The "Graphics Interchange Format" was one of the first compressed colour image formats. Originally introduced in 1987, and updated in 1989.
The later specification clarified what was allowed, introduce a tranparent colour, and introduce time delays to control animated (multi-image) .GIF files.
It's still the most popular and supported format for animated images on the web. There are millions of .GIF images in use today.

Why

Many years ago I needed to read and write images for a project I was working on. There were a lot of images, and I wanted to use a compressed lossless format. I found public domain reader and writer apps, but quickly found some limitations of them. In particular with animated .GIFs and also with files that didn't quite adhere to the standard.
So I ended up writing my own versions. But back then we were in the dark days of the Unisys patents, so when the project finished, I put it all to one side, just using it for a few internal projects. Now that those patents have expired, it's time to put this code out into the big internet world.

The source code

Here is the source code it's royalty free, you just need to credit me. The reading code is quite stable, and has been tested with a wide range of random images from the internet. The writing code uses a direct lookup table, if you have enough memory, or a linear search if the malloc fails. The reset decision is via a function call, so can be replaced.
Here are the files: If you are building a multi file project which needs to access these functions from several files, then include the file from all the places that need it, put prefix all but one with "#define NO_FUNCTIONS" to avoid multiple function definitions.

To read a .GIF file

For most applications you should only need to call two functions: See the gifinfo.c example in the .tgz file.

To write a .GIF file

Most applications will normally call the following functions: See the gifgen.c example in the .tgz file.

The gif_file_t structure

The gif_file_t structure contains uNImages pointed to by psGifFile->psImage[0...uNImages-1]
Each of these images will have 1 byte per pixel in the pLines[image.height-1][image.width-1] array.
See the gif_file_t structure for more information,

Compressing a single image

Something which isn't immediately obvious, is that there are different ways of compressing the same data.

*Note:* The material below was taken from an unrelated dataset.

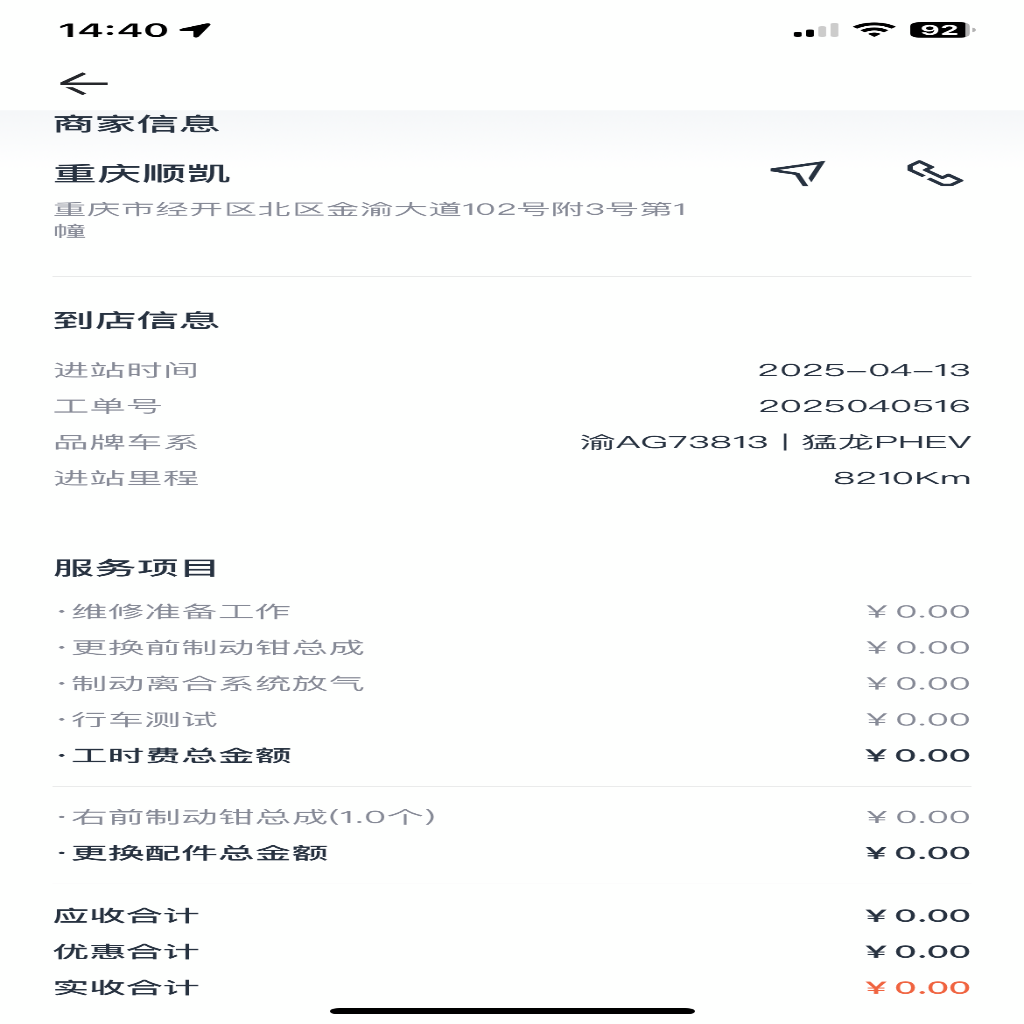Tap the location arrow beside the clock
Image resolution: width=1024 pixels, height=1024 pixels.
pyautogui.click(x=195, y=29)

The .GIF file format has a well defined de-compression technique, but there are options during the compression. The LZW technique was originally designed as a stream compressor, so traditional compressors usually only use the previous data as a guide. Because memory and computing power are much greater now, it's possible to use a multi pass approach that takes the later data into account as well. Using this technique it's possible to find a smaller compressed data set for a given image.
For a single image:
  1. Find the valid images modes
  2. Compress the various data sets, using variable reset positions to minimise the compressed data size
  3. Write the smallest set to the output file

Compressing multiple images

For multi image files, this much more difficult. Optional transparent coloured pixels give a lot more options.
If a given pixel in the the previous, and current image have the same colour, then that pixel can either be encoded as the colour, or as a transparent pixel.
For example lets assume we have two images, of 4 x 1 pixels, that use a global palette. Lets use numbers 1..4 for the colours, with T for transparent.
Images:
  1. 1234
  2. 3434
We can code image #2 as: Often using transparent gives better compression, as repeating values usually compress well. But in this case, using 3434, means that the data contains the same pattern twice, so it's likely to compresses better. There are also bit depth considerations, as 34TT needs 3 different colours, so 2 bits per pixel, where as 3434 only has 2 colours, so only needs 1 bit per pixel. So you can see, optional trans-cols pixels make finding the optimum set much more complicated.
Using the global palatte can save more bytes, but it's a trade off: Merging multiple image's colours into the global palette usually means that the bit depth for the individual images grows. So deciding which images to merge into the global palette usually isn't simple.
When there are more than 2 images, there can be a number of different image mode options. This gives different sets of images to get from one image to another, this makes it even more complicated.

The ultimate compressor

One day I'll get the optimised writer software in a reasonable state and publish it as well, but for now here is the overview:
  1. Decompress the source into a sequence of RGB images
  2. Scan the images to find valid sets of mode sequences (the modes 1,2,or 3 for each image)
  3. Go through the mode sets creating image sets to get from one image to the next, compress them, and try to optimise the optional-transcols used.
  4. Work out the palette bytes required, and recompress the cached data with more bits if the merge into the global palette grew the number of image bits.
  5. Walk though the mode sets, and find the minimal set
  6. Add a SmallGif.com signature to the image
  7. Write the smallest image set out
It sounds really easy, but steps #3 and #4 have too many options to brute force, so it's exceptionally difficult to find a good compromise for a large set of test images!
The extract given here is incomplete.